Introducing Kanban Into an Existing Scrum Implementation
Scrum and Kanban Like Chocolate and Peanut Butter
There doesn't seem to be much material specifically geared towards introducing Kanban into an existing Scrum implementation as opposed to going from non-Agile to Kanban. So, I've decided to write a short and concise guide to folding Kanban practices and principles into an existing Scrum implementation called "Scrum and Kanban Like Chocolate and Peanut Butter." I will write the guide via a series of blog entries over the coming weeks. I hope you will follow along with me, asking questions and offering feedback.
Who is "Scrum and Kanban Like Chocolate and Peanut Butter" Intended For?

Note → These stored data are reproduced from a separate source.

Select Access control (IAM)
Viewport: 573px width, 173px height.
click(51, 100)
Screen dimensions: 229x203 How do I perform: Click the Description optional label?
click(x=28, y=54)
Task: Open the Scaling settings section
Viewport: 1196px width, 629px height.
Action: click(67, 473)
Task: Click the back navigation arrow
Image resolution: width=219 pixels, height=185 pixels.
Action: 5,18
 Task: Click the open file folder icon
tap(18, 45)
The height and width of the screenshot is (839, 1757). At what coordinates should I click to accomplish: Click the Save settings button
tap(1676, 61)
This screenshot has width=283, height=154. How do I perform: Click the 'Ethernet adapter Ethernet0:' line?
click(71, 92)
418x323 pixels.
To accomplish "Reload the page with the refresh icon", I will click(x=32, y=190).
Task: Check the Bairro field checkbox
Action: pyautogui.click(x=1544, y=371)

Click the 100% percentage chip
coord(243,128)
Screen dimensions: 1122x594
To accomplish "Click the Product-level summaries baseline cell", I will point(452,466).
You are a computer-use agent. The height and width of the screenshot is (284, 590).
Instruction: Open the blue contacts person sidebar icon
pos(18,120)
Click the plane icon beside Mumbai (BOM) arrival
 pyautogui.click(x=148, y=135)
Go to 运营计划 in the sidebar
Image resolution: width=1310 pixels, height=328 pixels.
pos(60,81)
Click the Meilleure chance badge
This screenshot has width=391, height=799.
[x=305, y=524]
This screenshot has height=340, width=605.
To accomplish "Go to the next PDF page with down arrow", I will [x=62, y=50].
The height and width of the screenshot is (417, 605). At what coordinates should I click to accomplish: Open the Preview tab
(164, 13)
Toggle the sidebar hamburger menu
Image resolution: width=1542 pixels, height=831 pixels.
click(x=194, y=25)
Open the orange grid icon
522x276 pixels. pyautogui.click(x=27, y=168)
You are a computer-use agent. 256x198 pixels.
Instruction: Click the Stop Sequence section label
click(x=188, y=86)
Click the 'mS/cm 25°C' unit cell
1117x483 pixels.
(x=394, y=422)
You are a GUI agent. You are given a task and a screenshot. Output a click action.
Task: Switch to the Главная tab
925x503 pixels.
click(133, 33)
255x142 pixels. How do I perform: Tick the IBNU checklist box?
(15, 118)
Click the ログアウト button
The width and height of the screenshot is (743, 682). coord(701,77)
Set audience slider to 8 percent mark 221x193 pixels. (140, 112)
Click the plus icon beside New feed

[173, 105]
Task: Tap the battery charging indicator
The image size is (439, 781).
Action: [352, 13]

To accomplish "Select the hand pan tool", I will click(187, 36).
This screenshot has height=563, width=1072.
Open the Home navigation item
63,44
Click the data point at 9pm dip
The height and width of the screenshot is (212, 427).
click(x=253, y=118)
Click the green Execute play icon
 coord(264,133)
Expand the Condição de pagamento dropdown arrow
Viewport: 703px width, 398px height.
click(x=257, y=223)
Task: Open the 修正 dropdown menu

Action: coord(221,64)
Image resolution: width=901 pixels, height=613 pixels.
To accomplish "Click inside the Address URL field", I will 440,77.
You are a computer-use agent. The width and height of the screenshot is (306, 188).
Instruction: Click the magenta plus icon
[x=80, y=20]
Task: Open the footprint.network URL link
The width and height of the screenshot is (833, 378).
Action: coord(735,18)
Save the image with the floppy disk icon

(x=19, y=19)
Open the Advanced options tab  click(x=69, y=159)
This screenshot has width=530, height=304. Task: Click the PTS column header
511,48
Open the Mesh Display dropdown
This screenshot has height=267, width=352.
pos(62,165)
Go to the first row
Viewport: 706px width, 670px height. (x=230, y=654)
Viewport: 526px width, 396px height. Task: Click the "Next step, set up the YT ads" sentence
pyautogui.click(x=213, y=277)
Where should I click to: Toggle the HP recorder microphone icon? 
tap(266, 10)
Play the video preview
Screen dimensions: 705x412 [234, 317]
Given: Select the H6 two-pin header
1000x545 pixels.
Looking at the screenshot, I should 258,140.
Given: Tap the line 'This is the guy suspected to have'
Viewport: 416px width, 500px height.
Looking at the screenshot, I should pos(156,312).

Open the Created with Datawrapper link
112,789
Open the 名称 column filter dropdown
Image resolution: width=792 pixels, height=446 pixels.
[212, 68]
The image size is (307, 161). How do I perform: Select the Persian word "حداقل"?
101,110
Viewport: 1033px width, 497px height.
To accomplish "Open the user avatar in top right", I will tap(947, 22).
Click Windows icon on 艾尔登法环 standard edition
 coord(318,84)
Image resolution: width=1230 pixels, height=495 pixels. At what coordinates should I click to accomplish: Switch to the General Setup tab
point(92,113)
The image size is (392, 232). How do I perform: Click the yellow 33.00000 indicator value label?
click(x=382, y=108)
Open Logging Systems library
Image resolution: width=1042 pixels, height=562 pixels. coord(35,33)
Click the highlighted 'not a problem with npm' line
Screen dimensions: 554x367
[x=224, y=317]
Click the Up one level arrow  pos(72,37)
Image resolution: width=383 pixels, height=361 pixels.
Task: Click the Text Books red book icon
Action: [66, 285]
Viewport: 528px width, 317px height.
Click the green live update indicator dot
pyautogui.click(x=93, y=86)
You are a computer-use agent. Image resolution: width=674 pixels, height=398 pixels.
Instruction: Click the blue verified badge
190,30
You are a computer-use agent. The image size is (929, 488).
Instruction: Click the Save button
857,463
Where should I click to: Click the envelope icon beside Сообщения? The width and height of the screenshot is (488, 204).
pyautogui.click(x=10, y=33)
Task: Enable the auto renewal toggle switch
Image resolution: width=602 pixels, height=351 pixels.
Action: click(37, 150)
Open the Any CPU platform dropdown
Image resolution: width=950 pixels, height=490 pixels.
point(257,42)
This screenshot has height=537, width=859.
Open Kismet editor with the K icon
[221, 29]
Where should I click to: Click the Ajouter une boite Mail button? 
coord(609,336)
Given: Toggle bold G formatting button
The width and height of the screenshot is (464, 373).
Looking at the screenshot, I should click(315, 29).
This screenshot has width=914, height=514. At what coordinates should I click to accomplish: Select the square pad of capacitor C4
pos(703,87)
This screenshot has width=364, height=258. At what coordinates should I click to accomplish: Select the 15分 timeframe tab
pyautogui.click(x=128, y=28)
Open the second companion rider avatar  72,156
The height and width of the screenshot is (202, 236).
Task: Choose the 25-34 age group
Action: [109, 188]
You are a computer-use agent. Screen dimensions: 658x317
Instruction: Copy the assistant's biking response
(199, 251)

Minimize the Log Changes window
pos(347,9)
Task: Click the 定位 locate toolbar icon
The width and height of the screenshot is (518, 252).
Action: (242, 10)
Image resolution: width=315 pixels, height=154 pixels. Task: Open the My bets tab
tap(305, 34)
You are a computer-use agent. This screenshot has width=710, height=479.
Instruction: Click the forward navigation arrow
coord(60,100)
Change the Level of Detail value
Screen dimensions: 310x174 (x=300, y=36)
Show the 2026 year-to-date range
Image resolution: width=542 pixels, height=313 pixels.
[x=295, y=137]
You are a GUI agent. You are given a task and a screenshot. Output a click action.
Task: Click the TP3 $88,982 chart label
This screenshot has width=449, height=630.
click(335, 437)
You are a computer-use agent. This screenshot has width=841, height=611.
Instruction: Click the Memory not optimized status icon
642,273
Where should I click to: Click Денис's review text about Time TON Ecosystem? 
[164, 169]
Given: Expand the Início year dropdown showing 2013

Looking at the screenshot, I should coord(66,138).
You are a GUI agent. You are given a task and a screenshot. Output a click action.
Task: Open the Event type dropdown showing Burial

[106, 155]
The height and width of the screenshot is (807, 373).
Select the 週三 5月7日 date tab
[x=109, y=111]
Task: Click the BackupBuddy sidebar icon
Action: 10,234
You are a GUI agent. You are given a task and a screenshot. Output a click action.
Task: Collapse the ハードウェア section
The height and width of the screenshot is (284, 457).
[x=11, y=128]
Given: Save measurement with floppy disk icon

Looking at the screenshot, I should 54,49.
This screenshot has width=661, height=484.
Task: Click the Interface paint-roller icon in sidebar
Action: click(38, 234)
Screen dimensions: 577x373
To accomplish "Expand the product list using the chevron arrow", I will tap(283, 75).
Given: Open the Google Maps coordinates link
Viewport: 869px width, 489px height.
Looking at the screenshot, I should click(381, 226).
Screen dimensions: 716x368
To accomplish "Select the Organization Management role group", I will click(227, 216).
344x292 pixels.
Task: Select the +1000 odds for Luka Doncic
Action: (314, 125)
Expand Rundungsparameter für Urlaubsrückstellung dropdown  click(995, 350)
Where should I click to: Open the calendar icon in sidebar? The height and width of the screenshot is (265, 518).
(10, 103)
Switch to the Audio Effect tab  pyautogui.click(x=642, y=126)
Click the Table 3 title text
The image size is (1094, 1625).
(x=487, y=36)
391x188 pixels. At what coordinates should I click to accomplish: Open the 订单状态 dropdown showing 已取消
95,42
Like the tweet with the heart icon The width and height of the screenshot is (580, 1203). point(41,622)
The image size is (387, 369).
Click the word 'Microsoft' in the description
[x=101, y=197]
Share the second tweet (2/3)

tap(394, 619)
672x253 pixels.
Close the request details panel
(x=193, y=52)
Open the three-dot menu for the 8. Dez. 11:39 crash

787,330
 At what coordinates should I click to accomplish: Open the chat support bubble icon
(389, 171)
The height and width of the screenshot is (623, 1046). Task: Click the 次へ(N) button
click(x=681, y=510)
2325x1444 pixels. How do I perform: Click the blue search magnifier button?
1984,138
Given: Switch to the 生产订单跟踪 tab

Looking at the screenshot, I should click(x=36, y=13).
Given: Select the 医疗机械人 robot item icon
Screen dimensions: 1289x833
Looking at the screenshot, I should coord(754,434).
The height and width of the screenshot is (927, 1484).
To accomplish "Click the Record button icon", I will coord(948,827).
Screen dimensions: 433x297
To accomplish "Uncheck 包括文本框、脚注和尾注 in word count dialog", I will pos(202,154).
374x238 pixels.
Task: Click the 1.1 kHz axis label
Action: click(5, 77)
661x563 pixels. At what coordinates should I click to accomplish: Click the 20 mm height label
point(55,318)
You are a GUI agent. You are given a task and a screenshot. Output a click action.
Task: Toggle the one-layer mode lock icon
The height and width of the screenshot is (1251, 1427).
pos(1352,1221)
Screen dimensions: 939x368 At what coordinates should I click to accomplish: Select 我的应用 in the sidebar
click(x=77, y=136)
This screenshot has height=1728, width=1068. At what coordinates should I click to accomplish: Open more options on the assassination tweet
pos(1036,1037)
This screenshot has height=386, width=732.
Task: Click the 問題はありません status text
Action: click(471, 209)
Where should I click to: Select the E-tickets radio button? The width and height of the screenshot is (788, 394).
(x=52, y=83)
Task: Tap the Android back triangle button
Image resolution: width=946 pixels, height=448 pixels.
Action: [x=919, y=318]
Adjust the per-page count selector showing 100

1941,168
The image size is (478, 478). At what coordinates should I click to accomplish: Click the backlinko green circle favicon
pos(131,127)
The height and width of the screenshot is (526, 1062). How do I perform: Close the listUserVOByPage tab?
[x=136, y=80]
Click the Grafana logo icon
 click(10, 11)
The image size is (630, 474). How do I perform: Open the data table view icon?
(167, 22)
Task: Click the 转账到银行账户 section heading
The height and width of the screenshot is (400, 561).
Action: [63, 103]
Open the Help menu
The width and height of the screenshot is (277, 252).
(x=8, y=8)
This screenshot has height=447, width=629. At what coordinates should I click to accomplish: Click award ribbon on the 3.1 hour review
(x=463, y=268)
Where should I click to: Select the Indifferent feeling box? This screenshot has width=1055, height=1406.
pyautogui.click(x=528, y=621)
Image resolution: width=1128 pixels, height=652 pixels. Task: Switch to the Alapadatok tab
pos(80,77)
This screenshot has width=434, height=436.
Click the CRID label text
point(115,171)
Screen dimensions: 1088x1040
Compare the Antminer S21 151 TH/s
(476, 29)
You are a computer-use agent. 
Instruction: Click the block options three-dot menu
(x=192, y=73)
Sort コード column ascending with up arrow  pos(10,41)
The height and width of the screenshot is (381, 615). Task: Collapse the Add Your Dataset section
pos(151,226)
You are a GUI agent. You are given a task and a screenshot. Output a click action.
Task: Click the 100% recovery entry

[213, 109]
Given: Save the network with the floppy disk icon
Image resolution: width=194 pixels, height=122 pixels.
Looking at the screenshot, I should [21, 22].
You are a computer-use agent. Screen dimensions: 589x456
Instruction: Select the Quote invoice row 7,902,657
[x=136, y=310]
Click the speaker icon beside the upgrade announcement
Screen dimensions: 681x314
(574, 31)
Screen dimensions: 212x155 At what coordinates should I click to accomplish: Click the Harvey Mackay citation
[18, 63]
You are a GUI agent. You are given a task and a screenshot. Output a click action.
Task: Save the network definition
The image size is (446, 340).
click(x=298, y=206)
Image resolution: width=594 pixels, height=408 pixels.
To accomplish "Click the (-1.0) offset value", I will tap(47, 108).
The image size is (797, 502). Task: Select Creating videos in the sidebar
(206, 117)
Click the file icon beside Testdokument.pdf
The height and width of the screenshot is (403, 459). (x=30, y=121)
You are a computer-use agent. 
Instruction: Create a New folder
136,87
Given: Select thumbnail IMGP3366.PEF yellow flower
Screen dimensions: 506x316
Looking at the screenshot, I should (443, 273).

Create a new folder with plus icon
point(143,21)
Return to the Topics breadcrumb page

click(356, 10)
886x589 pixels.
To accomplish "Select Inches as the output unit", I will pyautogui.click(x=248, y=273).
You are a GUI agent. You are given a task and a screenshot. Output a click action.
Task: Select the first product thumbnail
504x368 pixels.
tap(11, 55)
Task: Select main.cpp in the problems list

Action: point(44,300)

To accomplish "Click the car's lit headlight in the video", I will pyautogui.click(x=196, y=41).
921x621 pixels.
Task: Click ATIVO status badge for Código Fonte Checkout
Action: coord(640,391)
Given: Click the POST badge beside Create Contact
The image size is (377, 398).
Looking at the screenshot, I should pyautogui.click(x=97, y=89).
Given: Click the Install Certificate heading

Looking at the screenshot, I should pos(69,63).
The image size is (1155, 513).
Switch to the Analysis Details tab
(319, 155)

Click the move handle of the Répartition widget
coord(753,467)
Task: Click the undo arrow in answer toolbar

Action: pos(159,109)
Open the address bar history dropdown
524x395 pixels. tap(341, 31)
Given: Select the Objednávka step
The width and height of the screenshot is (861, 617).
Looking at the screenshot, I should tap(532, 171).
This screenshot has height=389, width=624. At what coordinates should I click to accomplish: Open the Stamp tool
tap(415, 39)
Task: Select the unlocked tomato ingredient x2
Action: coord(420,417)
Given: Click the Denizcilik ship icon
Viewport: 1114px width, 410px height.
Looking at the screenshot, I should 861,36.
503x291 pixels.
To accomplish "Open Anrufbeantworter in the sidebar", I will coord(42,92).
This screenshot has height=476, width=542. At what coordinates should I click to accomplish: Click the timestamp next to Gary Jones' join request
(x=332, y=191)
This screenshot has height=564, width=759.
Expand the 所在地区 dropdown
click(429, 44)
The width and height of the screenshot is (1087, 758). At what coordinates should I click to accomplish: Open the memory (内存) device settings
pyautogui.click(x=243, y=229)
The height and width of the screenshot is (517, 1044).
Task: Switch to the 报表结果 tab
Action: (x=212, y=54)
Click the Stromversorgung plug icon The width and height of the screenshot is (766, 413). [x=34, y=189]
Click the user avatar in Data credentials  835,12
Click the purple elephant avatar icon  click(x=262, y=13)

The first question is: when does it make sense to introduce Kanban where Scrum is already in use? It turns out that is a very complicated question. Rather than answer that question, I'm just going to gear my posts towards folks that match a certain set of circumstances. My material for introducing Kanban into an existing Scrum implementation is geared towards folks for which the following is true:
- You have already been doing Scrum for 6-9 months
- There is a general feeling that things are going better than before Scrum was introduced
- You are using user stories
- You have a definition for "done"
- Your user stories are relatively short with no stories that take longer than 1/2 of the iteration to get to done
- Most stories are "done" at the end of the iteration
- You have an iteration length of 4 weeks or less
- You have a cross-functional (though not necessarily self-managed or co-located) team
- If there is a "business unit" that previously served as "the customer" then you've integrated the business unit and software team at least to the point that there is a product owner on the team which talks to the customer of the business unit, and the business unit is no longer considered to be the customer for the software team.